Sales set records in July and stayed hot in August. The question now is whether the market can keep up the pace.
“Before I would call this a complete recovery I would want to see a couple of months of data,” Robyn Adamache, a market analyst with Canada Mortgage and Housing Corp. said in an interview.
Adamache added that there now are five months worth of data showing an upward trend, but “it remains to be seen whether this was just a one-shot deal where everybody was pre-approved for their [low-rate] mortgages and they basically jumped into the market, and whether or not [the market] can be sustained for the rest of the year.”
However, Adamache said on balance, Metro Vancouver’s average property prices, since their trough last March, have climbed back to within three percentage points of their peak.
She estimated that from peak to trough, average prices fell some 15 per cent.
Record-low mortgage rates, which fell as low as 3.65 per cent on five-year fixed-rate mortgages before rising again after June 1, played a big role in the market.
“If I had to put [market performance] on one thing, I would have to say interest rates,” Carolyn Heaney, Vancouver area manager of mortgage development for the Bank of Montreal, said in an interview.

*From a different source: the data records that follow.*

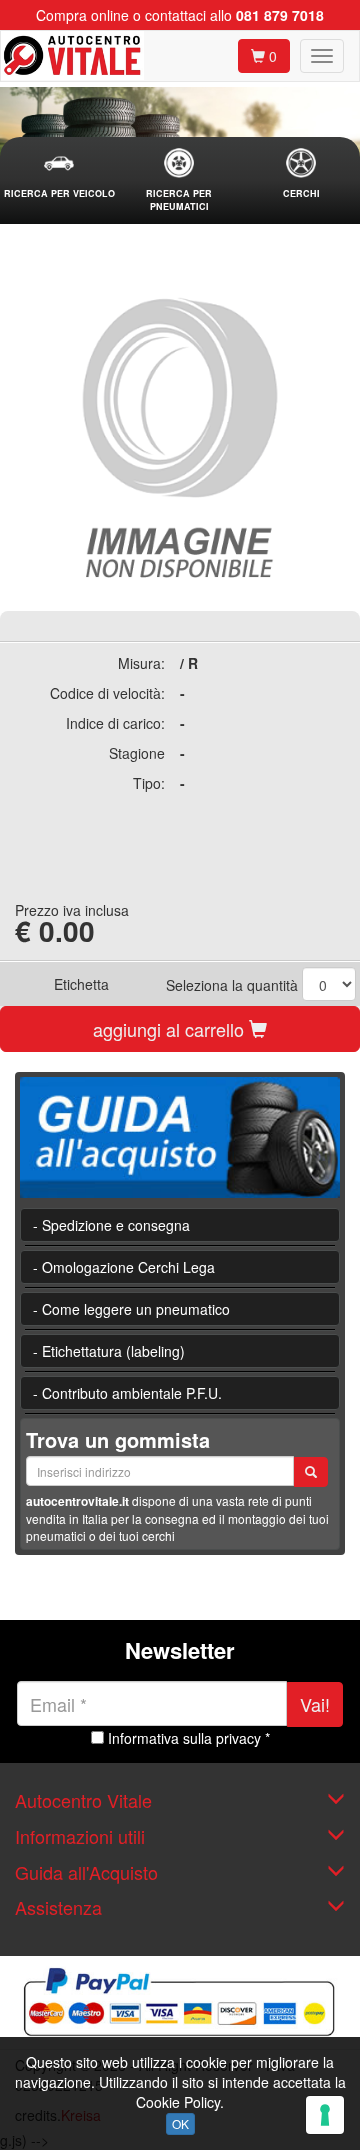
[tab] (59, 174)
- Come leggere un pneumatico (131, 1309)
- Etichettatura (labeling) (109, 1351)
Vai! (315, 1704)
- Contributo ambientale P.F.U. (127, 1393)
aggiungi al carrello (171, 1029)
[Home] (72, 56)
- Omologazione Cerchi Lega (124, 1267)
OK (180, 2123)
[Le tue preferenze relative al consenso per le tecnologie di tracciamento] (325, 2115)
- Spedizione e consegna (111, 1225)
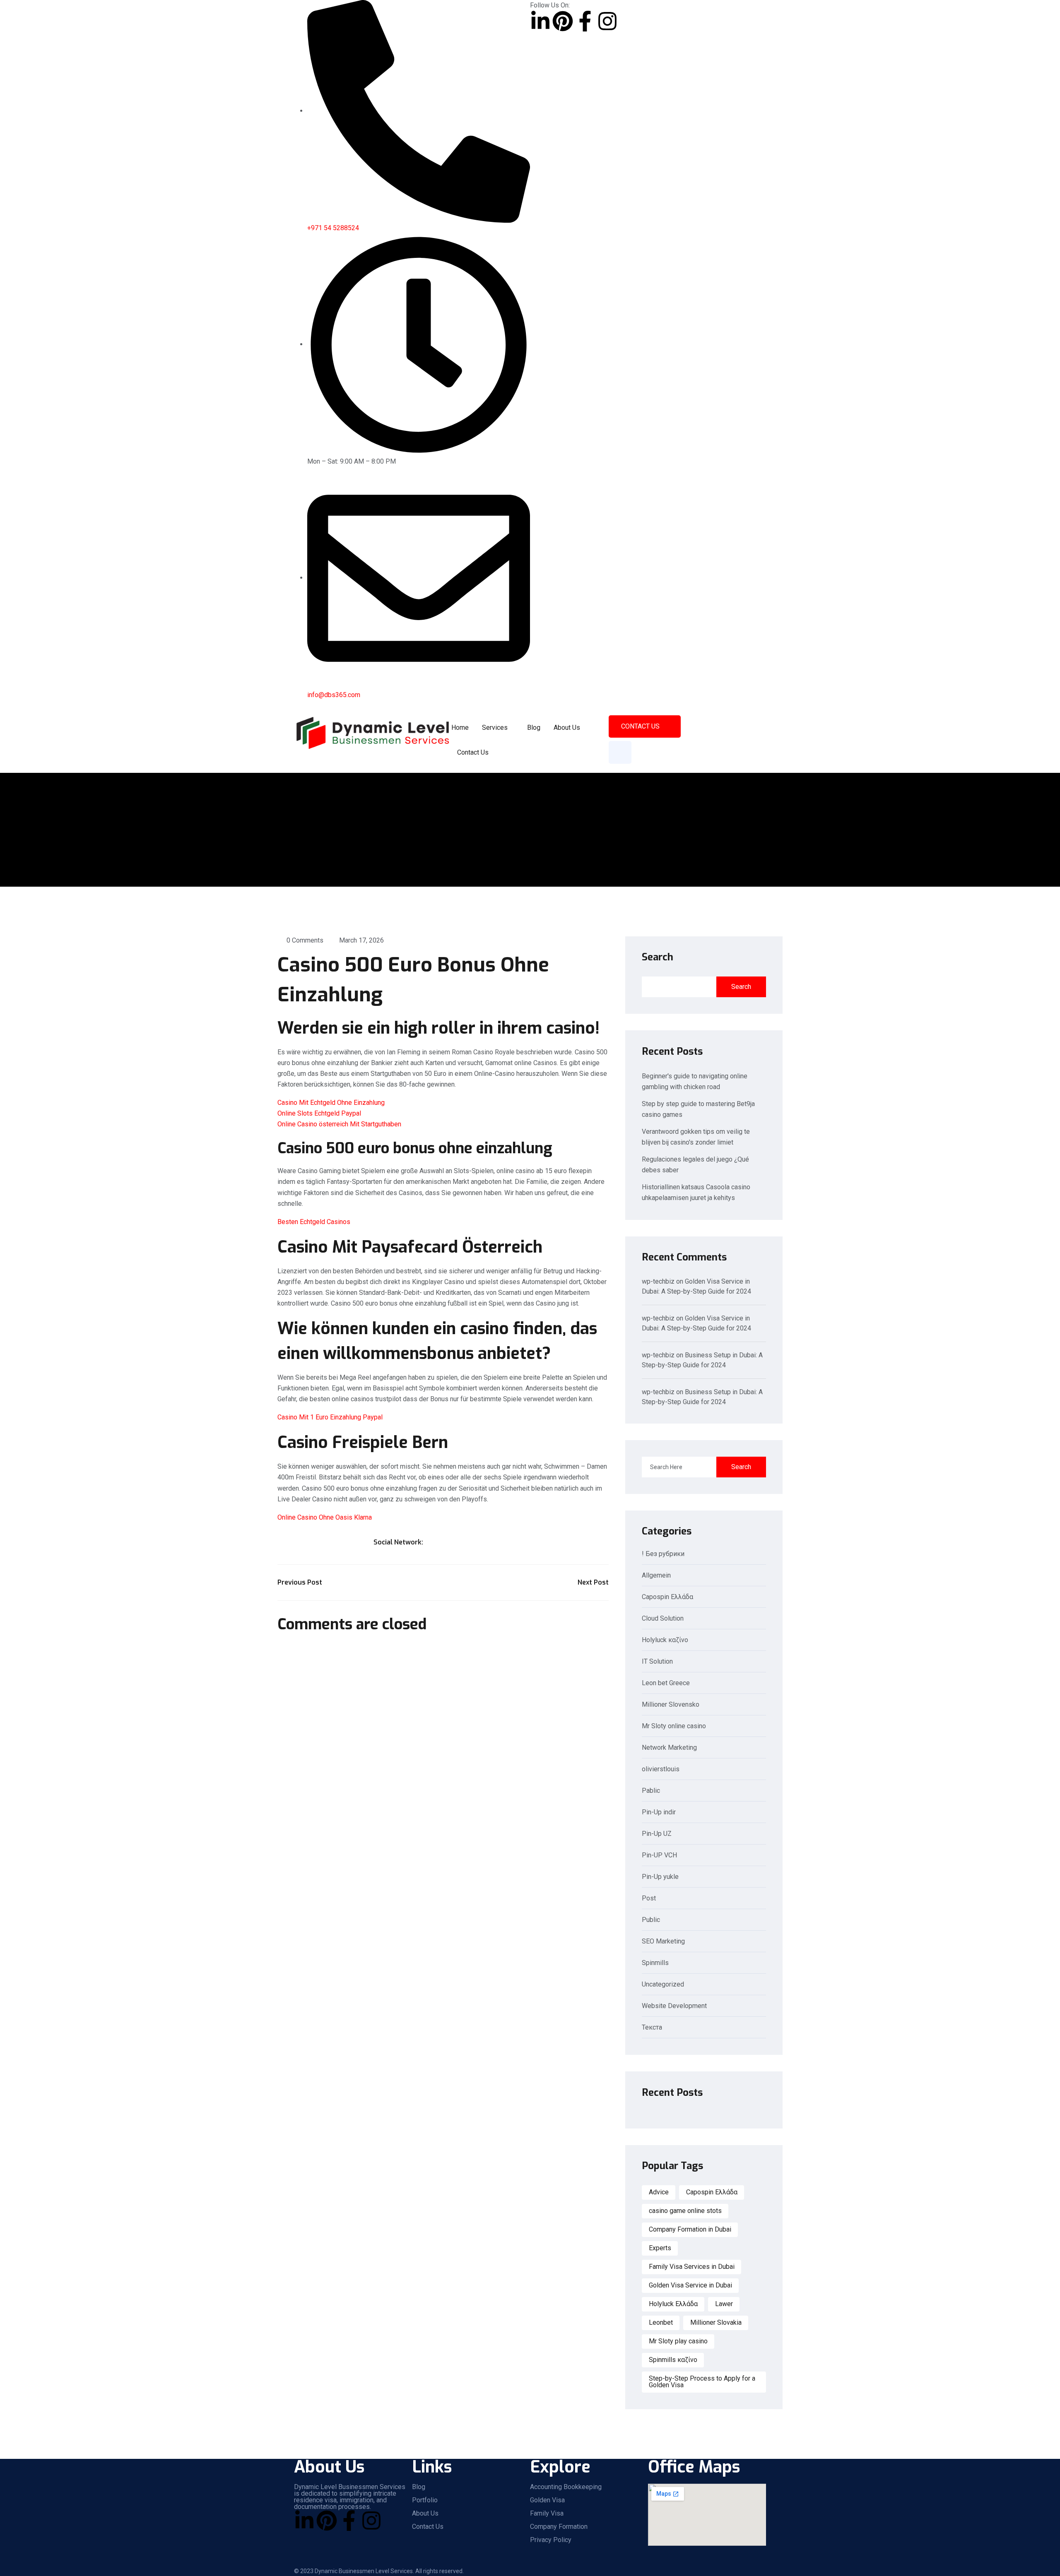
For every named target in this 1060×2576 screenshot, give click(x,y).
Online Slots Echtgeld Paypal (319, 1113)
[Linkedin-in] (540, 21)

Heaney said her mortgage lenders had a lot of clients who had been approved for mortgages with the low rates, and had 90 days to buy homes and close their purchases before their pre-approvals expired.
“There were certainly a lot of people who jumped off the fence in order to keep their rates,” she said.
Kevin Lutz, B.C. mortgage manager for RBC Financial Group, said that despite the recession, a bit of consumer confidence has been returning to the market. Lutz said the past few months have seen buyers cram almost a year’s worth of buying activity into a short period.
In the area of Metro Vancouver covered by the Real Estate Board of Greater Vancouver (REBGV), that translated into 3,441 sales through the Multiple Listing service, a 120-per-cent increase from last August, when the region saw 1,568 sales.
Prices in Metro continued to edge up with the benchmark price (the average price of the typical property sold) for detached homes hitting $732,656 in August. That was just 0.7 per cent below last year’s benchmark price for detached homes.
Some communities saw detached-home prices rise above their levels of a year ago. On Vancouver’s west side, for example, the benchmark of $1.4 million in August was three per cent higher than in the same month a year ago.
The $685,746 benchmark for detached homes on Vancouver’s east side was 3.2 per cent higher than a year ago.
New Westminster, Pitt Meadows and the Sunshine Coast also saw detached home prices higher than a year ago.
“It has been surprising,” REBGV president-elect Jake Moldown said. “I don’t think if you had talked to any of us in January that we would be expecting sales levels to be where they are today.”
However, he said with price adjustments and low interest rates combining to reduce mortgage payments, a lot of first-time buyers have jumped into the market, helping set off a chain reaction of upward movement.
In the Fraser Valley, realtors recorded their second busiest August on record, with agents racking up 1,786 sales through the MLS in August, up 96 per cent from 910 sales in the same month a year ago, when the market was sliding rapidly.
For the period of June through August, the board said valley realtors saw 5,857 MLS sales, which outpaced the same period of 2007, but is still far from matching 2005’s 6,866 sales for June, July and August.
Fraser Valley realtors saw the benchmark price (the average price of a typical property sold) for single-family homes creep up 3.8 per cent over the past three months to $483,839 in August, not quite erasing the losses of the past year. That price was still 3.5 per cent below last August’s $501,317 benchmark.